-
Notifications
You must be signed in to change notification settings - Fork 32
Tutorial: Radial Search
This tutorial covers the RadialSearch
method. Getting the number of points within a specified radius of a target point occurs in some machine learning algorithms such as the DBSCAN algorithm. This also has applications to spatial data-set queries. Such as the number of coffee shops within 25 miles of your current location. It is not hard to imagine similar situations requiring a radial search.
To construct a KDTree follow the steps in the wiki page Tutorial: Nearest Neighbor Search or follow the code in the wiki's Full Example Program
Similar to the nearest neighbor tutorial we generate 1,000,000 points and 10,000 test points to perform radial searches against.

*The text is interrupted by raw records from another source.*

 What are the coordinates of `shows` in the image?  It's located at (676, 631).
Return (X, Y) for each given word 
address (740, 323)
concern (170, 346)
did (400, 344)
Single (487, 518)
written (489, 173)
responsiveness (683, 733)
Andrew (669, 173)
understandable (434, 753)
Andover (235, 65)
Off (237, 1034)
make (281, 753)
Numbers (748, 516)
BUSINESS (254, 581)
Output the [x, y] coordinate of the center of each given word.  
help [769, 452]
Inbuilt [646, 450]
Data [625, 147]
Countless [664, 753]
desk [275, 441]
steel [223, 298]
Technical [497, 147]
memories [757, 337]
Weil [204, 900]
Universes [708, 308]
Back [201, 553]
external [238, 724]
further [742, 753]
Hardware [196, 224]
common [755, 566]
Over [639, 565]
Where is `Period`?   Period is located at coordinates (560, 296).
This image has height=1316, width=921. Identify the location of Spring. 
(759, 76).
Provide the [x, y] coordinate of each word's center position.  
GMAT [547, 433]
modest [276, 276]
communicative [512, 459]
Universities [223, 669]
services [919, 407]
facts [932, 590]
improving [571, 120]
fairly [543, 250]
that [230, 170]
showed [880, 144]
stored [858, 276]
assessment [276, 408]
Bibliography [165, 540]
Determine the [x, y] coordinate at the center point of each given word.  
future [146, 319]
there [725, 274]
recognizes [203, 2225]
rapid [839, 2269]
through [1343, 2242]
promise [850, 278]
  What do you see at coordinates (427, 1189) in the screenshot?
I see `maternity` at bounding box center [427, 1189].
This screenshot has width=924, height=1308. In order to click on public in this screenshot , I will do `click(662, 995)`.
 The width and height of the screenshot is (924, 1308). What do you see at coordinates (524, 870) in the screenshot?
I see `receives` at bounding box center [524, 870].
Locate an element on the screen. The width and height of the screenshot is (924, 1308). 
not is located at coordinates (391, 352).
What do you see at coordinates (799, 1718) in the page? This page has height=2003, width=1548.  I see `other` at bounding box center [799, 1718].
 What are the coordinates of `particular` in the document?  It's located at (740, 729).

var treeData = GenerateData(1000000, 1000);
var treeNodes = treeData.Select(p => string.Empty).ToArray();
var testData = GenerateData(10000, 1000);
var tree = new KDTree<double, string>(2, treeData, treeNodes, L2Norm);
// Measure the time to search
var stopwatch = new Stopwatch();
stopwatch.Start();
for (int i = 0; i < testData.Length; i++)
{
var test = tree.RadialSearch(center: testData[i], radius: 100, neighboors: 3);
}
stopwatch.Stop();
Console.WriteLine("Milliseconds: " + stopwatch.ElapsedMilliseconds);
Console.Read();
On my machine I get the following results:
Millisecods: 119
This is almost exactly the same speed as the result for our nearest neighbor search for the top 3 neighbors. This is to be expected as the nearest neighbor search is a radial search with an infinite radius and specified number of neighbors.
If we do not specify the number of neighbors the radial search will return all neighbors in the specified radius. Let run this again search for all neighbors in the given radius. Also, lets keep track of the average number of points returned.
modifying the code to be:
// Generate some data for the tree and testing
var treeData = GenerateData(1000000, 1000);
var treeNodes = treeData.Select(p => string.Empty).ToArray();
var testData = GenerateData(10000, 1000);
var tree = new KDTree<double, string>(2, treeData, treeNodes, L2Norm);
var pointsReturned = new List<int>();
// Measure the time to search
var stopwatch = new Stopwatch();
stopwatch.Start();
for (int i = 0; i < testData.Length; i++)
{
var test = tree.RadialSearch(center: testData[i], radius: 100);
pointsReturned.Add(test.Length);
}
stopwatch.Stop();
Console.WriteLine("Milliseconds: " + stopwatch.ElapsedMilliseconds);
Console.WriteLine("Average Number of Points: " + pointsReturned.Average());
Console.Read();
We get the following.
Milliseconds: 2247
Average Number of Points: 311.5181
This query is much "slower" as there are now many more branches in the KDTree to traverse.
##Discussion
There is actually much going on in this method. Lets look at a few things.
Specifying the number of neighbors returned in a radial search completely changes the intent of the query. The query tree.RadialSearch(center: testData[i], radius: 100, neighboors: 3)
answers the question "What are the 3 closest coffee shops from my location within 100 miles" where the query tree.RadialSearch(center: testData[i], radius: 100)
answers the questions what are all the coffee shows from my location within 100 miles?
A radial search without the specified number of neighbors will always be more expensive that a nearest neighbors search as more branches have to be traversed during the search process. However, a single radial search is still extremely quick. Keep in mind, the total time for all searches combined was 2247 milliseconds. The average time in milliseconds for a single search was only 0.0007 milliseconds.
When you specify the radius for your radial search it the radius as measured using your metric function. Take for example the euclidean distance without a square root as a metric function.
Func<double[], double[], double> L2Norm = (x, y) =>
{
double dist = 0;
for (int i = 0; i < x.Length; i++)
{
dist += (x[i] - y[i]) * (x[i] - y[i]);
}
return dist;
};
When calling tree.RadialSearch(center: testData[i], radius: 100)
on a KDTree using this metric function, we are looking for all points from the center testData[i] whose squared distance is less than or equal to 100.